Step 5: Build the Circuitry
There's really not much more to say. Connect the positive and negative leads from your power supply to the power rails on your breadboard, and connect the arduino ground pin to the same negative rail. See the picture for a good layout system. Test that everything is working by removing the leads from the arduino (shown in blue, black, and red below) and connecting them to the positive power rail. Current will flow through the transistors and allow the LEDs to turn on (if everything is connected properly). Put these back how they should be and connect the arduino to your computer with a usb cable.
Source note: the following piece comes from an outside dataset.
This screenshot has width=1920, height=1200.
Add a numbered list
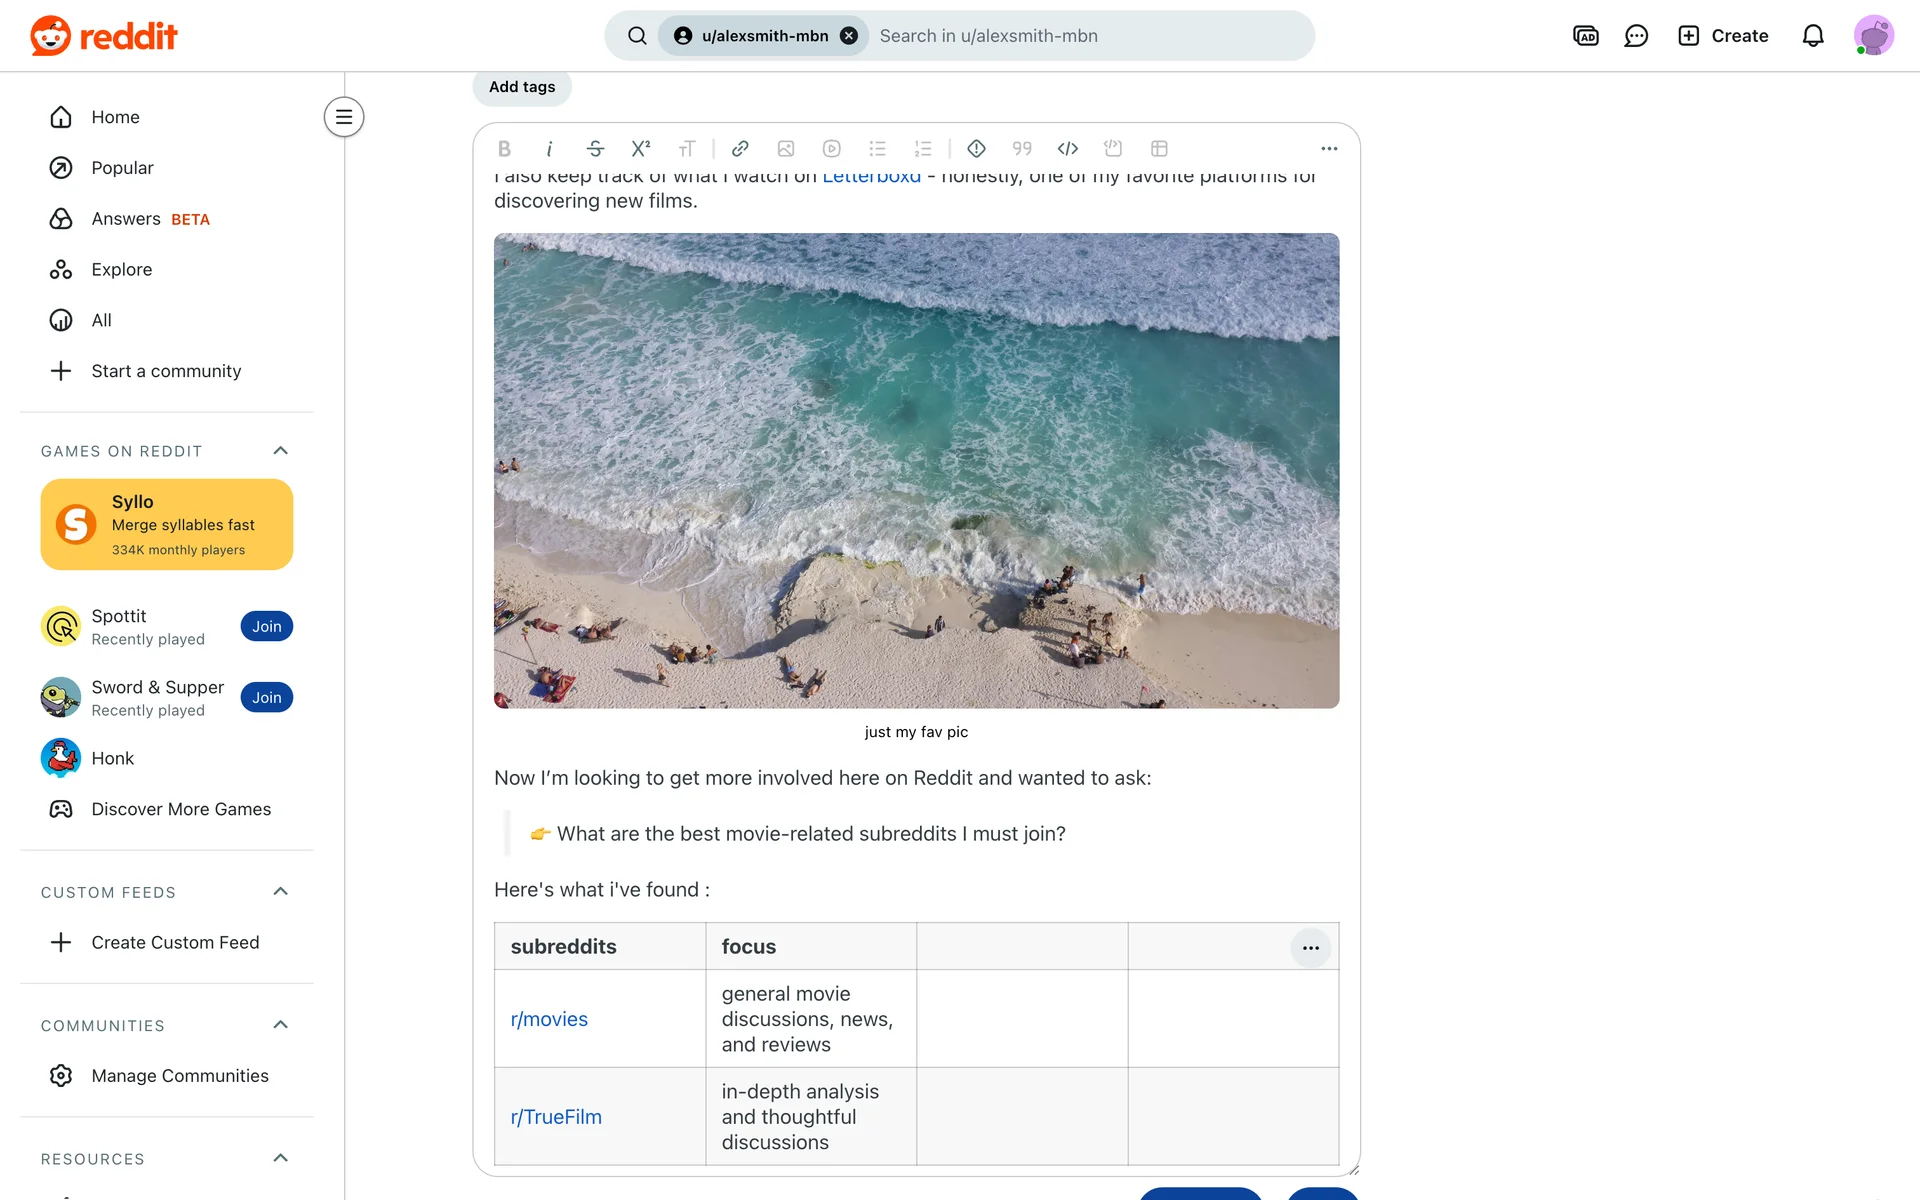point(922,149)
To set up the sound system, plug the speakers and the male-male cable into the splitter. Send the other end of the male-male cable into the microphone jack on your computer. Again, this is slightly overkill if you're only going to play sound from your computer (especially if you can figure out how to use jack) but this way the system can flash to Rock Band or karaoke or anything else that can output on a 3.5mm audio jack.
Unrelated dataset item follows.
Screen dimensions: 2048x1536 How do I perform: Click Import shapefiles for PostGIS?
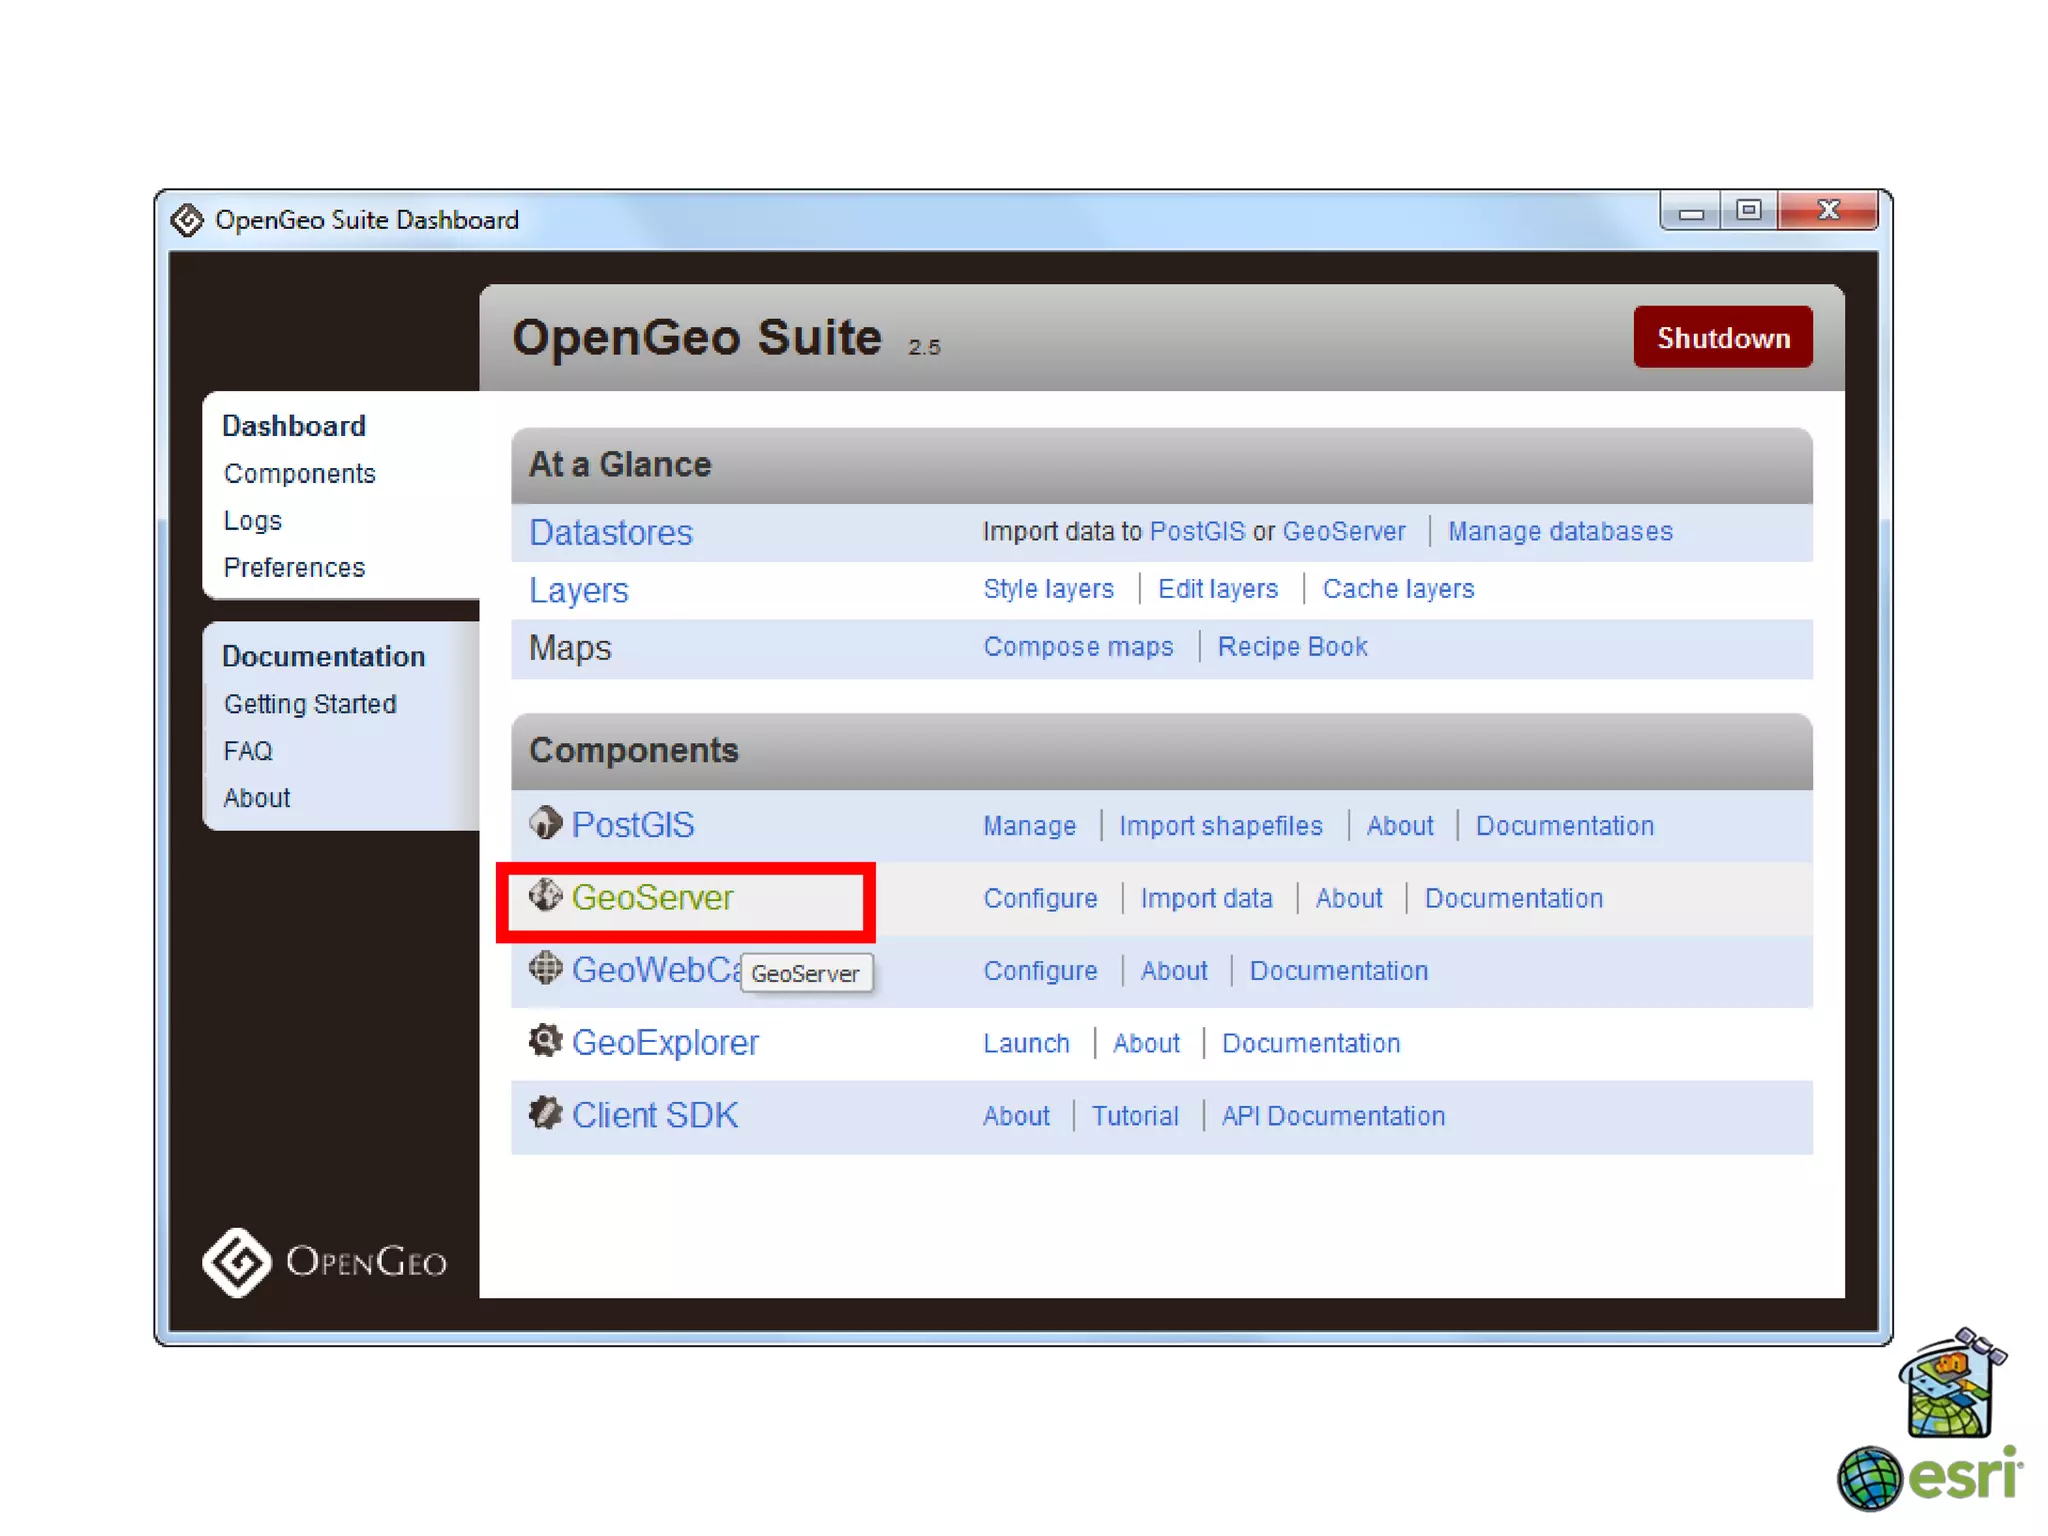(1220, 826)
Make sure your microphone is working - plug the splitter into any audio source, then open up a sound recording program to see if you're registering a signal. Oftentimes the microphone can be muted, so if you have problems that's the first place to look.
Step 6: Code Code Code
Open up the arduino software environment, and upload the StandardFirmata example sketch to the board. The sketch will allow you to control the arduino over a serial interface, meaning arbitrary code on the computer can control the lights we just hooked up.
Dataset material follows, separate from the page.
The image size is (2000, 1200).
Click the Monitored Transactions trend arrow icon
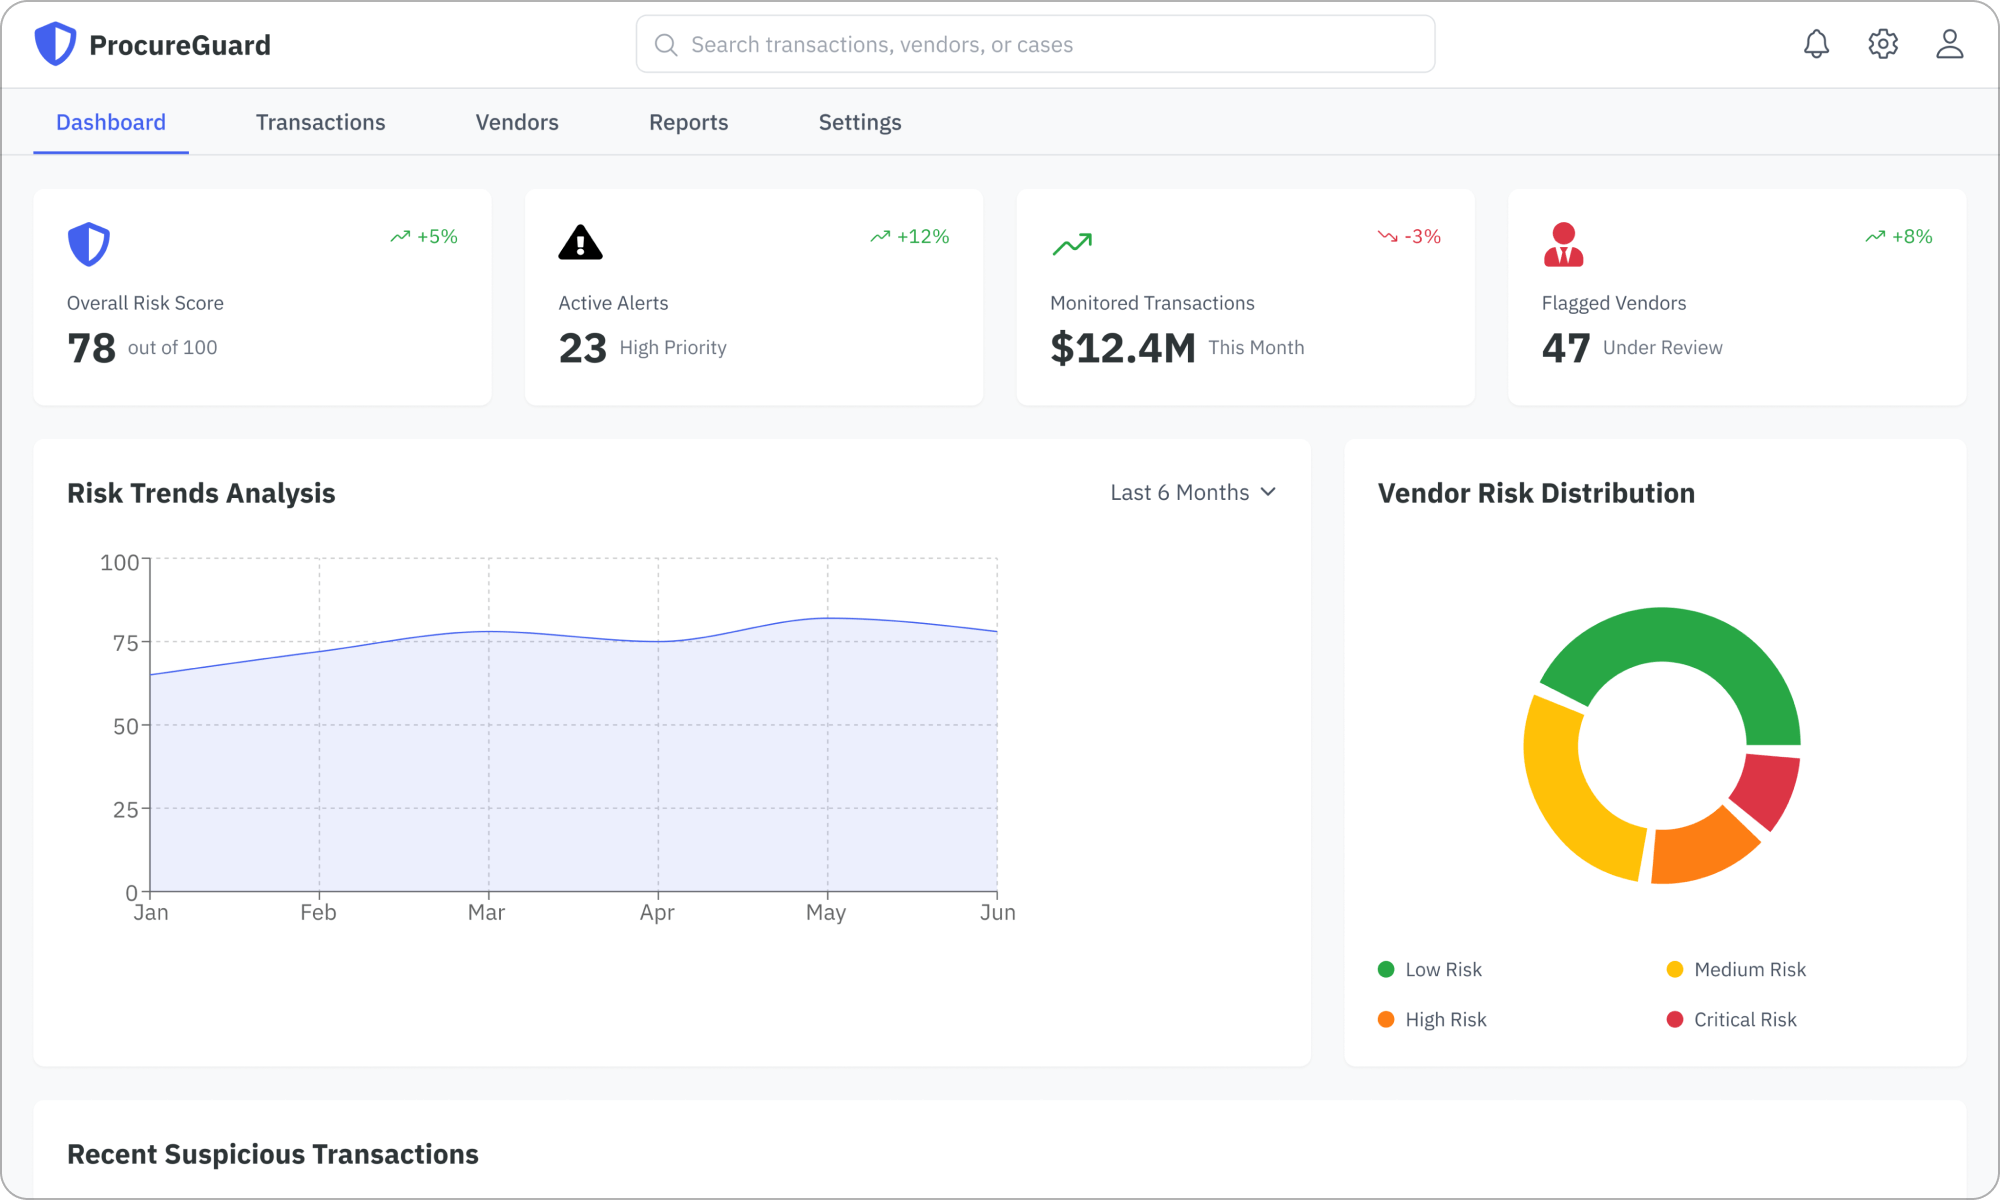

The code that actually processes the audio signal is (conveniently) a Processing sketch. It is based around the awesome BeatDetect library in the minim library. The BeatDetect class computes the Fourier transform of the audio signal, and keeps track of the mean and variance of each of the coefficients for the last few seconds. If the value in any of the FFT bins exceeds the variance, a beat is detected and the light associated with that frequency will turn on. </technical>. What this means is that each strand of LEDs will correspond to a different frequency of music - one strand will flash to bass beats, another to snare hits, another to high vocal notes, and so forth, for 26 different frequencies.
Download the attached Processing sketch from below, and modify the ledPins array on line 10 to reflect your own setup. The first pin number corresponds to the lowest frequencies. Once that's done, you're finished! Plug the audio splitter into your headphone jack, start the sketch, and start playing some music. If everything works as expected, a waveform visualizer will pop up and the lights will being flashing. Enjoy!
Step 7: Troubleshooting
The main problems you're likely to encounter are getting Processing and the arduino to talk to each other. Make sure you install the arduino software - this will bring with it all the necessary serial libraries. You can find avoid problems with the circuit by testing as you go - test each LED, then each strand, then each transistor set. If all else fails go back to this to diagnose where the problem lies.
Now that I've managed to squash all the bugs from my own setup, I can't think of what they were off the top of my head. Post any problems you have, as I probably ran into them and have since forgotten.